NSA-Spionageaffäre Aigner stellt Freihandelszone mit USA in Frage

Der Spähskandal sorgt für Verunsicherung, die Kanzlerin sucht das Gespräch mit US-Präsident Obama. Doch das Vertrauen in den Wirtschaftspartner USA ist angekratzt - Verbraucherministerin Aigner stellt sogar die geplante Freihandelszone in Frage.
Verbraucherministerin Aigner: Neue Regeln für Google, Apple und Co.

Verbraucherministerin Aigner: Neue Regeln für Google, Apple und Co.

Foto: Soeren Stache/ picture alliance / dpa

Berlin - Die Spionage-Aktionen der USA könnten die wirtschaftliche Zusammenarbeit mit Europa belasten. Nachdem bereits aus der EU-Kommission Drohungen drangen, die Gespräche für eine Freihandelszone auszusetzen, mehren sich jetzt auch in der Bundesregierung Zweifel.

Verbraucherschutzministerin Ilse Aigner (CSU) stellte angesichts der Spionagevorwürfe die Bedingungen für eine europäisch-amerikanische Freihandelszone in Frage. "Das Vertrauen der europäischen Institutionen in die Regierung der USA hat durch den Abhörskandal Schaden genommen. Davon ist auch das geplante Freihandelsabkommen betroffen", sagte Aigner am Montag SPIEGEL ONLINE.
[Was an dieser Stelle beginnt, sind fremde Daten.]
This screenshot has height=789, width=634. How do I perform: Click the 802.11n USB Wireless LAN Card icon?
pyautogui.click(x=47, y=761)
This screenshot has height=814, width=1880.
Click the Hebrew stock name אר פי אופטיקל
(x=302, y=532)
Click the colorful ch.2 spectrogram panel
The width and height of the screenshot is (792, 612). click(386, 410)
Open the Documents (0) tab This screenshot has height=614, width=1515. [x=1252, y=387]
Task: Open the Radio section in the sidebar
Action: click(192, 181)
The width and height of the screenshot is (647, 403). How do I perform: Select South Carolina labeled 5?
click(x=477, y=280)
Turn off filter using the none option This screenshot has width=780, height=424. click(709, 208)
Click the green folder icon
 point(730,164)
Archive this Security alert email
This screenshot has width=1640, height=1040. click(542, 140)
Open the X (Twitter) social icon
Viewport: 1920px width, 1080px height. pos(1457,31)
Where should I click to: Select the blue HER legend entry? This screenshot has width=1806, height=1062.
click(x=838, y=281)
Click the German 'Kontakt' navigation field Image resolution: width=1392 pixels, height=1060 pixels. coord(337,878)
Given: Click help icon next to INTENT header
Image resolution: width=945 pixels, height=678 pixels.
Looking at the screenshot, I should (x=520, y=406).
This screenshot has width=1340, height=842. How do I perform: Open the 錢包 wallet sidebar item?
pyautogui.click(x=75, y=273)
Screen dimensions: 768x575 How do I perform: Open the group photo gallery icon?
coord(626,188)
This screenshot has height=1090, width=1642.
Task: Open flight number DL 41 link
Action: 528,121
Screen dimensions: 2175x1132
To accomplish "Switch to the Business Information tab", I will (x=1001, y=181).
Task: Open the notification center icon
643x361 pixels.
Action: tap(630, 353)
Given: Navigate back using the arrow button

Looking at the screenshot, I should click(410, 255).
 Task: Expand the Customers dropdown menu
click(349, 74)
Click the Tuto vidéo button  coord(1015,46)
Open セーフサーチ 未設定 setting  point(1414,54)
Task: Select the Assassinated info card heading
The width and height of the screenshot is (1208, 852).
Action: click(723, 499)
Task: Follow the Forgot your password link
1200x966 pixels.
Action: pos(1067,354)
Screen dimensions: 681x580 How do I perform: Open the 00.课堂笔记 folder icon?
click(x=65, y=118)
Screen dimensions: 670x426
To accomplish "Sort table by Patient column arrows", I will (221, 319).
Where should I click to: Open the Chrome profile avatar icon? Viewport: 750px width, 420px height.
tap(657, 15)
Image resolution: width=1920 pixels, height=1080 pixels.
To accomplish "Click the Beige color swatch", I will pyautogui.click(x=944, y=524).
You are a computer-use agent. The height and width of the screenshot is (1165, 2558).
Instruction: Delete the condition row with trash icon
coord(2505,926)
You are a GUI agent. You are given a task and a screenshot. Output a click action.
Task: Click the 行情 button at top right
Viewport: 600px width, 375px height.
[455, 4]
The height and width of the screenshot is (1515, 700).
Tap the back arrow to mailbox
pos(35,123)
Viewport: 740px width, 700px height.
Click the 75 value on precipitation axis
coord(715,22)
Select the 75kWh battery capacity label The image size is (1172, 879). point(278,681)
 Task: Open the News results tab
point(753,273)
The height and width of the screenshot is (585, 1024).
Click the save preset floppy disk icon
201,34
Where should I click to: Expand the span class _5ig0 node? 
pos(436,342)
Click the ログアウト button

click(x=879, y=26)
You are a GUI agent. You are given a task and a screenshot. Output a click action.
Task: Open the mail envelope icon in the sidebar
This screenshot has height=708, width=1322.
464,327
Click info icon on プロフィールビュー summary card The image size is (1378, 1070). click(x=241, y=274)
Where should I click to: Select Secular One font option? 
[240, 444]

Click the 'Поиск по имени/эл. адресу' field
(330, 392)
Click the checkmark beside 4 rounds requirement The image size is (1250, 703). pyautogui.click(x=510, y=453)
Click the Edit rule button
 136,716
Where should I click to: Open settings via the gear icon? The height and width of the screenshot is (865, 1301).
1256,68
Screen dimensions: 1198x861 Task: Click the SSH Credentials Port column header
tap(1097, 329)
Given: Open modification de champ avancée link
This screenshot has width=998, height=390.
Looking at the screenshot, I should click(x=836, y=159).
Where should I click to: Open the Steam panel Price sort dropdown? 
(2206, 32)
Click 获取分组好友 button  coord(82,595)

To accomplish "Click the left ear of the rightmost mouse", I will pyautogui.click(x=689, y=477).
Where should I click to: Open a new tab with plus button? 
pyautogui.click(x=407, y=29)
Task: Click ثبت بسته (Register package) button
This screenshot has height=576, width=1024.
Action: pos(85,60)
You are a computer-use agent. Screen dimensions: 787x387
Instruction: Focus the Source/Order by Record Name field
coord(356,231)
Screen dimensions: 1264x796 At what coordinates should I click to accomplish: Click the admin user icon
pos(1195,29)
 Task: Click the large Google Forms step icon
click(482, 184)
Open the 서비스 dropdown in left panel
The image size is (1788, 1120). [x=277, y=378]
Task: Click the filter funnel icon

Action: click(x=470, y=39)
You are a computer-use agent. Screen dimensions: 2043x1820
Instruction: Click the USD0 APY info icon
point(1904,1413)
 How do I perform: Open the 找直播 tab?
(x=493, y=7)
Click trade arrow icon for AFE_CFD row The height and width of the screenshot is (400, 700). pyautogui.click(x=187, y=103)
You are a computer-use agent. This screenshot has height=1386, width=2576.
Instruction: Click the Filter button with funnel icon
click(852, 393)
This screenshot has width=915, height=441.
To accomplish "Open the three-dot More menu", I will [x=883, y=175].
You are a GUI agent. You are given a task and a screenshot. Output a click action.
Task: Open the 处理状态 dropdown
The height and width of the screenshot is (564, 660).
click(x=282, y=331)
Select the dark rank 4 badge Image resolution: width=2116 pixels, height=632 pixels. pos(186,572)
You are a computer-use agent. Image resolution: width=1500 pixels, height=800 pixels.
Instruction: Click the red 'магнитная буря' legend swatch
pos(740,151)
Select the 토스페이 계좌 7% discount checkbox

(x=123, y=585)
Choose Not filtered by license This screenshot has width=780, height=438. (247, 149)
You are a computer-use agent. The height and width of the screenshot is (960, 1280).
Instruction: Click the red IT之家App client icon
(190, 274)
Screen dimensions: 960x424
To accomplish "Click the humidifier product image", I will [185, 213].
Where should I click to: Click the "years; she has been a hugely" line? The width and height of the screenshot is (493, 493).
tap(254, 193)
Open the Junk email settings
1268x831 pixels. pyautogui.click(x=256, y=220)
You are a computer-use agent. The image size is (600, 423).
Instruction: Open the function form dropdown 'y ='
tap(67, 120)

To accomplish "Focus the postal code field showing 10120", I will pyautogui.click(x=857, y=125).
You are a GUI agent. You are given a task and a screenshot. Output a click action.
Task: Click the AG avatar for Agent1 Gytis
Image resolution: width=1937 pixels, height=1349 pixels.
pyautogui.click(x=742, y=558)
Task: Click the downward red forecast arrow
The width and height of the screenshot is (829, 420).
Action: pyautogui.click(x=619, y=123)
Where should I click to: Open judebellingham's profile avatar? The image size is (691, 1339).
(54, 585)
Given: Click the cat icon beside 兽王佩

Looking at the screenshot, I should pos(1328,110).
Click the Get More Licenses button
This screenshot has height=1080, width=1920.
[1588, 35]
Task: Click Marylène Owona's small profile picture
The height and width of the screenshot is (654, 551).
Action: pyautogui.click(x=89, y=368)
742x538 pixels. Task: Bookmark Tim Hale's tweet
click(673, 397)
"Wir müssen den Amerikanern klarmachen, dass es auch für Geheimdienste Grenzen gibt. Denn wie soll man unter Freunden vertrauensvoll Verhandlungen führen, wenn man Angst haben muss, dass im Hotelzimmer eine Wanze hängt?", fügte Aigner hinzu. "Es wird Zeit, dass sich Washington diesen Fragen stellt."

Wirtschaftspower gegen China

Der Handelspakt soll die europäischen und amerikanischen Märkte stärker füreinander öffnen. Es geht um den Abbau von Zollschranken, gemeinsame Standards von Produkten - und darum, mit geballter Wirtschaftspower gegen die Weltmacht China zu bestehen.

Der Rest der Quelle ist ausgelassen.